Monday, November 26, 2012

Weekly Commentary November 26th, 2012

The Markets

What fiscal cliff? 

Stock prices rose last week to their best weekly gain in five months as investors cheered the start of the holiday shopping season, encouraging economic data from Germany and China, improved housing data, and confidence from President Obama and Congressional leaders that the fiscal cliff will be avoided.

Is this the beginning of a “Santa Claus rally?”

Jordan Kotick, global head of technical strategy at Barclays, told CNBC, “We are about to head into the best seasonal time for the equity market.” Despite this seasonal tailwind, the market’s near-term direction may still depend on how Washington handles the pending budget and tax cliff. So far, the market seems to be pricing in a compromise that will avoid the worst-case scenario.

Beyond the fiscal cliff and a potential Santa Claus rally, what’s in store for the U.S. economy? Well, here’s a not-so optimistic take from famed money manager Jeremy Grantham:

The U.S. GDP growth rate that we have become accustomed to for over a hundred years – in excess of 3% a year – is not just hiding behind temporary setbacks. It is gone forever. Yet, most business people (and the Fed) assume that economic growth will recover to its old rates.

In his view, our economy will grow at a snail’s pace of about 1 percent per year after inflation for the next several decades. Without getting bogged down in details, his gloomy case rests on population and productivity changes.

However, there are some potential bright spots on the horizon. Please read the second half of this commentary to learn about one important part of our economy that could turn Grantham’s pessimistic view upside down.


THE YEARS 2020, 2030, AND 2035 could turn out to be pivotal years for the United States and the geopolitics of global energy. Here’s why. The International Energy Agency (IEA) predicts the following will happen by those years:

·         2020 – The U.S. will overtake Saudi Arabia as the world’s largest producer of crude oil.

·         2030 – The U.S. will become a net exporter of crude oil.

·         2035 – The U.S. will become effectively self-sufficient in meeting its total energy needs through domestic sources.

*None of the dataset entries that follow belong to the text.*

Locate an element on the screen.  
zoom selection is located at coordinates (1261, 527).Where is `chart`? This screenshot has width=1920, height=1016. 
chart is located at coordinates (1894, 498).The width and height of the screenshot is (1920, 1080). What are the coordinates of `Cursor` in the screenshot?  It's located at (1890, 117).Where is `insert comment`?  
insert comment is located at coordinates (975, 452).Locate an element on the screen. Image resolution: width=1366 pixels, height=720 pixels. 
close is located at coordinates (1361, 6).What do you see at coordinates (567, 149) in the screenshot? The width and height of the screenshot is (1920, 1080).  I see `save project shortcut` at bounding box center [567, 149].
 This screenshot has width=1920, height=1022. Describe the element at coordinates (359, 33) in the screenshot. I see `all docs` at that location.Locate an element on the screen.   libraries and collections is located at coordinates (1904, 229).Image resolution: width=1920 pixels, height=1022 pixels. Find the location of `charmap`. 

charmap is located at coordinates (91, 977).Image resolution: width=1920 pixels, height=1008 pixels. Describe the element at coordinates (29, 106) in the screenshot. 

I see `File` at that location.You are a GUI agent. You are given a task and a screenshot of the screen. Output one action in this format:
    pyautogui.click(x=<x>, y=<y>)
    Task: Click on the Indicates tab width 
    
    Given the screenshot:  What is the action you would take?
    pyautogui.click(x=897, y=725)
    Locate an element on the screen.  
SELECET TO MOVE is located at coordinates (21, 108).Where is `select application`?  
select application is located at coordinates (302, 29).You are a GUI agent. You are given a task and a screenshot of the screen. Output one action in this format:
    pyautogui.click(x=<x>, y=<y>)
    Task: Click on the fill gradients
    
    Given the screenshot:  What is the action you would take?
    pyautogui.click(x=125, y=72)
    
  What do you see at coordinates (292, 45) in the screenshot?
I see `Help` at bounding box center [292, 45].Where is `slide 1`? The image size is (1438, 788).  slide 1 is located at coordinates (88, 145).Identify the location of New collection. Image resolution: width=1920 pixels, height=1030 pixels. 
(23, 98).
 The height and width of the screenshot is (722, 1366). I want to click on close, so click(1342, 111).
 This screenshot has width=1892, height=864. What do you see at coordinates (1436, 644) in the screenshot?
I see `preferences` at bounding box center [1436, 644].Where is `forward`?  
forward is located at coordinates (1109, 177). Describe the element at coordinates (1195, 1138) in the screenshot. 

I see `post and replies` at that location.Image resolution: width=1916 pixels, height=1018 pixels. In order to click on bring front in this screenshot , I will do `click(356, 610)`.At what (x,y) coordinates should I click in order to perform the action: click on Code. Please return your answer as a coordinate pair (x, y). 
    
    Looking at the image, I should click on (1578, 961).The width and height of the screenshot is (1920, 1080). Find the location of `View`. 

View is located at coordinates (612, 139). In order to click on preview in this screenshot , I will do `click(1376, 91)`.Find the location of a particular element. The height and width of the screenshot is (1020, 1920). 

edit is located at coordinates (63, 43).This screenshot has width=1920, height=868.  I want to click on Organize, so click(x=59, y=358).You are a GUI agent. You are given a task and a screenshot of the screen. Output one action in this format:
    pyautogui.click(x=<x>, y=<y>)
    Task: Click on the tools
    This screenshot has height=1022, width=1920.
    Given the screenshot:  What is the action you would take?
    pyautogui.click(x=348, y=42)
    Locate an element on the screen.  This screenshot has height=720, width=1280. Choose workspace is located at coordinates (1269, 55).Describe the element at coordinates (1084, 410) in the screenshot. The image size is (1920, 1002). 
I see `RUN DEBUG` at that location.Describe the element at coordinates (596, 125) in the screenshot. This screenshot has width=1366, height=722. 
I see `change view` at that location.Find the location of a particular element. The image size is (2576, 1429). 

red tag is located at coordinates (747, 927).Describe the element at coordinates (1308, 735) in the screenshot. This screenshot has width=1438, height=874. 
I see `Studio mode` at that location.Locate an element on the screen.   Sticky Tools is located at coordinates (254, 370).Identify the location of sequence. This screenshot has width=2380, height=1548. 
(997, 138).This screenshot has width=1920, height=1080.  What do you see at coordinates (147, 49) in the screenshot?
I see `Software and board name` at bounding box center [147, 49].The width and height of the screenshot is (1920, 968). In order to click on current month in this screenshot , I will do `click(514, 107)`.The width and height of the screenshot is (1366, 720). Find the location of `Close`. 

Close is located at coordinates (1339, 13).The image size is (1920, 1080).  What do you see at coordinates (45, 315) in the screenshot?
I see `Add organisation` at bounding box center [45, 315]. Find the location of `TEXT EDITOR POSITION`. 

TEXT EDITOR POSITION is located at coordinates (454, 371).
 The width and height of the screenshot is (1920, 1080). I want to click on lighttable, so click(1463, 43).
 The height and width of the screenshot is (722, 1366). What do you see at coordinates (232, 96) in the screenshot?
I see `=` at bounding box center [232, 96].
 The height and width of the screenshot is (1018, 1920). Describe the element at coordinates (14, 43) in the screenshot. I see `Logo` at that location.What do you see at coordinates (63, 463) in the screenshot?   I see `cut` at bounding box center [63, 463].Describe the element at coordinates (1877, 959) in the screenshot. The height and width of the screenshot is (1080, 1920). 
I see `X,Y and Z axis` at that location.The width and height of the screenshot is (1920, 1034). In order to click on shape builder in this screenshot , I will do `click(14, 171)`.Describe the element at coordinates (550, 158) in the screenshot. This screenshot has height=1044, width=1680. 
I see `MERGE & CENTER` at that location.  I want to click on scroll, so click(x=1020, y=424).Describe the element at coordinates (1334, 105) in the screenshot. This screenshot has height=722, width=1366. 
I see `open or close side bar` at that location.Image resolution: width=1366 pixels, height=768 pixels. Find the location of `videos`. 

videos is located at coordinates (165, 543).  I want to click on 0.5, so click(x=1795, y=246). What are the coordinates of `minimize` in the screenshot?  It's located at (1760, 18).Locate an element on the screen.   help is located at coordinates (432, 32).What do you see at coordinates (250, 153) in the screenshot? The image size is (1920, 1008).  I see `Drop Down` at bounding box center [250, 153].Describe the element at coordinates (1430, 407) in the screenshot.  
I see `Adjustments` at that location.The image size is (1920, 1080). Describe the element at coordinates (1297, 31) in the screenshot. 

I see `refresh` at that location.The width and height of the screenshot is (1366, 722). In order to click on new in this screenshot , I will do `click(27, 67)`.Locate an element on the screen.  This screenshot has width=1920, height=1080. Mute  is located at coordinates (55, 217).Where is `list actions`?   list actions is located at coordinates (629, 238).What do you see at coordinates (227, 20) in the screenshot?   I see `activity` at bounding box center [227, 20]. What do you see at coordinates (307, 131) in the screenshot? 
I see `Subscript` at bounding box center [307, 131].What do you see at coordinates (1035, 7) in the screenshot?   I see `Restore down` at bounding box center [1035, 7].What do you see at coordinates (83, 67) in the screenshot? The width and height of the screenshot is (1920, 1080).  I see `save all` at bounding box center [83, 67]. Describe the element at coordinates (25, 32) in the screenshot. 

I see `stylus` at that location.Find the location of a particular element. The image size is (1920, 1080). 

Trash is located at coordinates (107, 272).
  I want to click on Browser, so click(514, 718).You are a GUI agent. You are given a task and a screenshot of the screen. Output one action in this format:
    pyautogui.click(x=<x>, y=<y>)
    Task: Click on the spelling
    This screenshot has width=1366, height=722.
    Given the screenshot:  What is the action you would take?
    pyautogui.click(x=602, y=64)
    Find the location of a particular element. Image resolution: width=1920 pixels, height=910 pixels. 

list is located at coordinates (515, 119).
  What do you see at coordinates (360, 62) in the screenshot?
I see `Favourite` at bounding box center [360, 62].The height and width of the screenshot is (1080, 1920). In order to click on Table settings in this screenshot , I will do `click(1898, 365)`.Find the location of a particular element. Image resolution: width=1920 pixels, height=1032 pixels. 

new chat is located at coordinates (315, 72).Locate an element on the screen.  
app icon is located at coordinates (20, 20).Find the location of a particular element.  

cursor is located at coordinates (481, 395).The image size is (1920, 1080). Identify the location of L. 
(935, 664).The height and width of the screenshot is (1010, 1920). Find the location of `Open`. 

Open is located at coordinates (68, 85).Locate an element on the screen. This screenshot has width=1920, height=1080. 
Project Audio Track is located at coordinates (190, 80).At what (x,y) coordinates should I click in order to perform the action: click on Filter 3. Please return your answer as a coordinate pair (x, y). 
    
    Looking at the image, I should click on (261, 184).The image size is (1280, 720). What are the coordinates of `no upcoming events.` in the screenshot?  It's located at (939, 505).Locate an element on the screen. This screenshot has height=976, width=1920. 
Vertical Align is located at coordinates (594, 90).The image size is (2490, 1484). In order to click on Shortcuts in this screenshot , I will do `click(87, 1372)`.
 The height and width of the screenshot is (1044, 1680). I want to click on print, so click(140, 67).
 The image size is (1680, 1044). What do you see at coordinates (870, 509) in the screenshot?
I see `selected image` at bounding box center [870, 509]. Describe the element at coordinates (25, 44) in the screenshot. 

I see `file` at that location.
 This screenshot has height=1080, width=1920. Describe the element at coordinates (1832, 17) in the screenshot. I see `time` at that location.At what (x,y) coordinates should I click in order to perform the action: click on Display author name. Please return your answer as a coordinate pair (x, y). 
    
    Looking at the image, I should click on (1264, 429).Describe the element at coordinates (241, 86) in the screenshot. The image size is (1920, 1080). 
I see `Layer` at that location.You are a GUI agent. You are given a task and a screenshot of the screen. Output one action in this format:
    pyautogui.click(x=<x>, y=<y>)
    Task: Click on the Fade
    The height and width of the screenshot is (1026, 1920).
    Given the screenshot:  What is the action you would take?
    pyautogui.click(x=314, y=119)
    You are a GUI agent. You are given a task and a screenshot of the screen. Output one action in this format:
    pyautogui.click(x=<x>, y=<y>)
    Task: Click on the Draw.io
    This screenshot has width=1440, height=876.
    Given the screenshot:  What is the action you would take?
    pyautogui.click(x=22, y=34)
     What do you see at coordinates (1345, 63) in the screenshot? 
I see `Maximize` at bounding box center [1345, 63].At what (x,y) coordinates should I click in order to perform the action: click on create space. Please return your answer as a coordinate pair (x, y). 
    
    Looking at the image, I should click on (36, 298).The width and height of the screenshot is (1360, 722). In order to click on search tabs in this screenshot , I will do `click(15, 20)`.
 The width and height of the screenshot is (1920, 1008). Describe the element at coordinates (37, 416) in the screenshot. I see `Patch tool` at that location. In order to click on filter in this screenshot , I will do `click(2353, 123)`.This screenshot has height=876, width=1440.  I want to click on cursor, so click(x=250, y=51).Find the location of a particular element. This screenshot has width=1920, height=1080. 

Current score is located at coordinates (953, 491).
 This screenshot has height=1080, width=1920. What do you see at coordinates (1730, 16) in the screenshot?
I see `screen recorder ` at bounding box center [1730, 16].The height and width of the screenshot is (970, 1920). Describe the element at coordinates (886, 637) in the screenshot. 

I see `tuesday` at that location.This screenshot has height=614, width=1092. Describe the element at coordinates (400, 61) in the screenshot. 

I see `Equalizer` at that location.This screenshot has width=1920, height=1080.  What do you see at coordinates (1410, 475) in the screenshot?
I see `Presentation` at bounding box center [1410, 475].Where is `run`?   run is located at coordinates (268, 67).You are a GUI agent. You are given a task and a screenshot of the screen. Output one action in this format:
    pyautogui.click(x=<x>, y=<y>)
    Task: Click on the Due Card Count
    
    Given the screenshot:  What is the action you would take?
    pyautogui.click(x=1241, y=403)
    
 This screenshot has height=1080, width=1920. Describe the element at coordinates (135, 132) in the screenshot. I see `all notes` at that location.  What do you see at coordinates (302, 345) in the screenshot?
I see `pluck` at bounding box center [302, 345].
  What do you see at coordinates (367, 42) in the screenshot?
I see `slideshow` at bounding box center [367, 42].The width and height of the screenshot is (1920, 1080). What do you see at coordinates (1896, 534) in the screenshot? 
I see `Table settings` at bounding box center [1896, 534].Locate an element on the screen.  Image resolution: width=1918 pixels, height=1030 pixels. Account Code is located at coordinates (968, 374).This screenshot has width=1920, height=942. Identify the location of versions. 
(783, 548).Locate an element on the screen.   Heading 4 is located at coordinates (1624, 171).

Source: International Energy Agency World Energy Outlook 2012

Today, the U.S. imports about 20 percent of its total energy needs. Can you imagine a world in which the U.S. is energy self-sufficient and not beholden to foreign energy sources? This could deliver a huge boost to our economy.

Five years ago, the IEA predicted the U.S. would pump 10.1 million barrels of oil per day by 2020. In this year’s report, the IEA’s new estimate is 11.1 million barrels per day by 2020. This projected increase in production is, “driven by the faster-than-expected development of hydrocarbon resources locked in shale and other tight rock that have just started to be unlocked by a new combination of technologies called hydraulic fracturing,” according to MarketWatch.

So, we have Jeremy Grantham stating the bear case for the U.S. economy then we have the IEA publishing a report that puts the U.S. in the driver’s seat for the world energy market in the next couple decades.

Now, here’s the thing. Both Grantham and the IEA are making long-range forecasts based on data available today. Yet, we know things can change just as the IEA raised its oil production estimate from 10.1 million barrels of oil per day to 11.1 million.

Trends take time to develop and then, all of a sudden, they could change due to some new technology – as in the case of  “fracking.” We do keep an eye on these long-term trends, but we also understand that investment decisions to buy and sell have to be made based on what’s happening now. This “bi-focal” approach is one of the many tools we use to manage your assets.
 

Weekly Focus – Really?

“Whoever said money can't buy happiness simply didn't know where to go shopping.”